- **Task prompt**
Could you convert the records in the stretch from the line containing "The image size is (856, 789)." through the line containing "[1004, 607]", both included, into a two-column CSV with the headers source_text and answer? Each record should be one row, with its text and its answer each in a single quoted field and line breaks replaced by spaces.

- **Information supplied**
+-------+

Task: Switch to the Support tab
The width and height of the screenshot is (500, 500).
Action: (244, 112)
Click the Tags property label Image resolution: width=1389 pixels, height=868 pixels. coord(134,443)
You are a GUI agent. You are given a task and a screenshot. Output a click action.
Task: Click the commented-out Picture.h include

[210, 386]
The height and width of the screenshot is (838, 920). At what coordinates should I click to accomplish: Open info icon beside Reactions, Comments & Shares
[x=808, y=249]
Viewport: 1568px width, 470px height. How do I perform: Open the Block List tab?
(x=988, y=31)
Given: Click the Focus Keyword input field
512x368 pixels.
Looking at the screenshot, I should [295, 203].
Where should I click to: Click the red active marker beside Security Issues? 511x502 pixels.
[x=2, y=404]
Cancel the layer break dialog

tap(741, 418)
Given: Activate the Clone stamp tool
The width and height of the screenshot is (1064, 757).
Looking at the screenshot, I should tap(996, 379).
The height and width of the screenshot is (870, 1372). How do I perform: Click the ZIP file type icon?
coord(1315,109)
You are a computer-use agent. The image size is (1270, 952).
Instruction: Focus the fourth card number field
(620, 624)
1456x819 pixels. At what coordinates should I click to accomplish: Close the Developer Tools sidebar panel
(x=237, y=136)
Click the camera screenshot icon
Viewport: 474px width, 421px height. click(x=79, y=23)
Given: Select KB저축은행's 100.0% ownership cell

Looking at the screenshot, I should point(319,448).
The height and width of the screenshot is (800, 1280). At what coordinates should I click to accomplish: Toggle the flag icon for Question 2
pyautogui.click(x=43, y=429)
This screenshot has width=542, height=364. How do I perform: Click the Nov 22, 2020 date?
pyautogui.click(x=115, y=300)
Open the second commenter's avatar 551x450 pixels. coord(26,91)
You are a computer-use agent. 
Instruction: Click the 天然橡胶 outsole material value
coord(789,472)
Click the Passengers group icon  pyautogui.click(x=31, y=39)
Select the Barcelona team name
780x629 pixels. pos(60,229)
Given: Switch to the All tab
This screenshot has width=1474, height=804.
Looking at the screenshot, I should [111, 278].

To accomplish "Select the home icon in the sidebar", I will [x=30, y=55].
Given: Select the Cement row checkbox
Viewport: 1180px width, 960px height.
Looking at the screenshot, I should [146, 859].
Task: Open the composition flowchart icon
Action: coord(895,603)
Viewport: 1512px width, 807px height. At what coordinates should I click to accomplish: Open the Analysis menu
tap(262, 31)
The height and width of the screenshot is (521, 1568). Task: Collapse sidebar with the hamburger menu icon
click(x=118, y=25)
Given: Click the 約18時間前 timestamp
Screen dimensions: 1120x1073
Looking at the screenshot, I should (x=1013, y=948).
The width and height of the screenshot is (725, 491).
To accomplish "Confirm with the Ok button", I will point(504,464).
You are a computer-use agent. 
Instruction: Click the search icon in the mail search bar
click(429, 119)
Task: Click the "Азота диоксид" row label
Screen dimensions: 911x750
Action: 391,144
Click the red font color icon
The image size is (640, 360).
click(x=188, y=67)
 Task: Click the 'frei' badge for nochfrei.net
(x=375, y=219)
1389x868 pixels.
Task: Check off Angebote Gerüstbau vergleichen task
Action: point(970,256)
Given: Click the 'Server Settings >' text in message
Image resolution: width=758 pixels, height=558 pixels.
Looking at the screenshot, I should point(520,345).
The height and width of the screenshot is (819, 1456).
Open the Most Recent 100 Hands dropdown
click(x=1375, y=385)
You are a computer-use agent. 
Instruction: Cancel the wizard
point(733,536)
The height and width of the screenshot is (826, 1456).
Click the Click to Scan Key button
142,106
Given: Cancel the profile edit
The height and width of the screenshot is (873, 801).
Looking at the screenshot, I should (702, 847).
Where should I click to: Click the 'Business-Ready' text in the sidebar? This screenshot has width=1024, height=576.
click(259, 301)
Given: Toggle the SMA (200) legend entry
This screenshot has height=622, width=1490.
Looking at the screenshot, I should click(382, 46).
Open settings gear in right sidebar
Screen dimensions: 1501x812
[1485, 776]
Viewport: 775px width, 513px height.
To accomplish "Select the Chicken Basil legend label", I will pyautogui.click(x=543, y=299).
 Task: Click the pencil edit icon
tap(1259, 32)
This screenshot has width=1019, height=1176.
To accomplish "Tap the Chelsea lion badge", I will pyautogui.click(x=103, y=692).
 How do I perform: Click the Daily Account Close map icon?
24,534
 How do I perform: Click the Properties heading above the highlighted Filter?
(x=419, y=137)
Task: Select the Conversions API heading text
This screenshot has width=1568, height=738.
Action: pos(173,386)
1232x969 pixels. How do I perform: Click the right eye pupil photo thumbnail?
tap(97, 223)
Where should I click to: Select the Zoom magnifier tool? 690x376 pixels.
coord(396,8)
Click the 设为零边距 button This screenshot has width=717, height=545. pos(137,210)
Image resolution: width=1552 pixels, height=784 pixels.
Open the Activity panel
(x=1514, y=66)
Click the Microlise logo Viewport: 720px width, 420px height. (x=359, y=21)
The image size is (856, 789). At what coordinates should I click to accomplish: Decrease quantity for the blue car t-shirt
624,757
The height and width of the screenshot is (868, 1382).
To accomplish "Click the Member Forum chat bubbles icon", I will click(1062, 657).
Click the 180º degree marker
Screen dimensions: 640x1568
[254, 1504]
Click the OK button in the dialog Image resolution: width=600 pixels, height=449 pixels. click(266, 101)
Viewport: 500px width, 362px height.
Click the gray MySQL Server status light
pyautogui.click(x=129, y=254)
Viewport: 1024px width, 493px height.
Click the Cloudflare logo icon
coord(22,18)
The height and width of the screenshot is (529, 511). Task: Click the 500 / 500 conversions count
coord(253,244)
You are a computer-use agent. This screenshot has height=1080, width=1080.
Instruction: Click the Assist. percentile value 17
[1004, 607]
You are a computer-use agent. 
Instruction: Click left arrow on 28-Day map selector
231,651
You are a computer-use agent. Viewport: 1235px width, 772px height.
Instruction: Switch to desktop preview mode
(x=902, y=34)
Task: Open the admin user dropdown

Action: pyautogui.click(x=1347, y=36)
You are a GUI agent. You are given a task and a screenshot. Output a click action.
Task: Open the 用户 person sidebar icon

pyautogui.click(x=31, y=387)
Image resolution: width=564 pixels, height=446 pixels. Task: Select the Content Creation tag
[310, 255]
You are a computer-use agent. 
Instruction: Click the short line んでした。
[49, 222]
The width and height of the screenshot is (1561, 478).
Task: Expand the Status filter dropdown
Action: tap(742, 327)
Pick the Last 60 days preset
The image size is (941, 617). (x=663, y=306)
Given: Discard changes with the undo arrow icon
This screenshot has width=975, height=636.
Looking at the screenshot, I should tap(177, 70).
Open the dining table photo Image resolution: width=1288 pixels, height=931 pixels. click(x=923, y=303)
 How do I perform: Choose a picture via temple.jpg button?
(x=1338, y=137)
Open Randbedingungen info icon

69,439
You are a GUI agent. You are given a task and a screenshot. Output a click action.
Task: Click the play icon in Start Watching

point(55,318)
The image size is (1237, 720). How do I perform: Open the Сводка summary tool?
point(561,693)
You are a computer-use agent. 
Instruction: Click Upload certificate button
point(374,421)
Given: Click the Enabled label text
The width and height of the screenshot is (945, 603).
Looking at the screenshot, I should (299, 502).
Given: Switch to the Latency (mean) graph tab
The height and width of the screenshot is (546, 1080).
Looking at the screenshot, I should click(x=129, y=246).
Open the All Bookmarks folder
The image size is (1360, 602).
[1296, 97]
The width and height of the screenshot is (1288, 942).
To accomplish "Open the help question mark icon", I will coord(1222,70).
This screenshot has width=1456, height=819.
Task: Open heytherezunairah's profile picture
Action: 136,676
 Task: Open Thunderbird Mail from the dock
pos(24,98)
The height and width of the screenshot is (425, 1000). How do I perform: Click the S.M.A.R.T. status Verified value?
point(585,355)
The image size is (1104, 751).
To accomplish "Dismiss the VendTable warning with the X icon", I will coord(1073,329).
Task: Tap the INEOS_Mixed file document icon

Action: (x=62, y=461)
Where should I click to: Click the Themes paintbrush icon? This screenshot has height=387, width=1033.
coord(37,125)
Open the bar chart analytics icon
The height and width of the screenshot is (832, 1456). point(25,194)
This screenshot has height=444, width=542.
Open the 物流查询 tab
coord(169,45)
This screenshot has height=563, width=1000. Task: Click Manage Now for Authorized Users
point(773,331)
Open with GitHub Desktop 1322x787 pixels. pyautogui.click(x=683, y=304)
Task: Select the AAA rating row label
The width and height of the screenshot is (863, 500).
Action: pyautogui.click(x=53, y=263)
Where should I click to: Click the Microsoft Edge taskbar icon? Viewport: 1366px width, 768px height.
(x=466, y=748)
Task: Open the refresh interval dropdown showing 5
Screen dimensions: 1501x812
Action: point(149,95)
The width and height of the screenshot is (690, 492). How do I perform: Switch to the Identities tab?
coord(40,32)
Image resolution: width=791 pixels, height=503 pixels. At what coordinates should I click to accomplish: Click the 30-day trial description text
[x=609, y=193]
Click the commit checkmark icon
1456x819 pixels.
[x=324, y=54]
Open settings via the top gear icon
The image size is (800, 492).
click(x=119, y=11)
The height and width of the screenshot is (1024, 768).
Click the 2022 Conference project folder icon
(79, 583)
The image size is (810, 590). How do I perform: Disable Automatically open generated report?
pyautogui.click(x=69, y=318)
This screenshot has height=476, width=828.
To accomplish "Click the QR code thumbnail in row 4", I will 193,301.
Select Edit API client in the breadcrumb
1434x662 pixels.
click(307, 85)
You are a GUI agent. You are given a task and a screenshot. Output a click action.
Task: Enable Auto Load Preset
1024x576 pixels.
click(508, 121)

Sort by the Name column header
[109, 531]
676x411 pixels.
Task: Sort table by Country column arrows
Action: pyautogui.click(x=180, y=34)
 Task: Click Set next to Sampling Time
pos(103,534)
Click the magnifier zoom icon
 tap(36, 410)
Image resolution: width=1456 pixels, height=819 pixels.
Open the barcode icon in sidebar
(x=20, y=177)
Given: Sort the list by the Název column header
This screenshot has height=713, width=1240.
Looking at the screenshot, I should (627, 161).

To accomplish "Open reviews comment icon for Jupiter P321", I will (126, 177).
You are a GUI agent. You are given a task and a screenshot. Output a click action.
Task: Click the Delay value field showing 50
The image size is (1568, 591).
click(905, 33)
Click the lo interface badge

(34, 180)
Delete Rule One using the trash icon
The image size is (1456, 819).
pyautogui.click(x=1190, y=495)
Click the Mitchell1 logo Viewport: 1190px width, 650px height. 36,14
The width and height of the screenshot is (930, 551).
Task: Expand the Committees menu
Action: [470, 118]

+-------+

- **Output for this exercise**
source_text,answer
"The image size is (856, 789). At what coordinates should I click to accomplish: Decrease quantity for the blue car t-shirt","624,757"
"The height and width of the screenshot is (868, 1382). To accomplish ""Click the Member Forum chat bubbles icon"",","I will click(1062, 657)."
"Click the 180º degree marker Screen dimensions: 640x1568","[254, 1504]"
"Click the OK button in the dialog Image resolution: width=600 pixels, height=449 pixels.","click(266, 101)"
"Viewport: 500px width, 362px height. Click the gray MySQL Server status light","pyautogui.click(x=129, y=254)"
"Viewport: 1024px width, 493px height. Click the Cloudflare logo icon","coord(22,18)"
"The height and width of the screenshot is (529, 511). Task: Click the 500 / 500 conversions count","coord(253,244)"
"You are a computer-use agent. This screenshot has height=1080, width=1080. Instruction: Click the Assist. percentile value 17","[1004, 607]"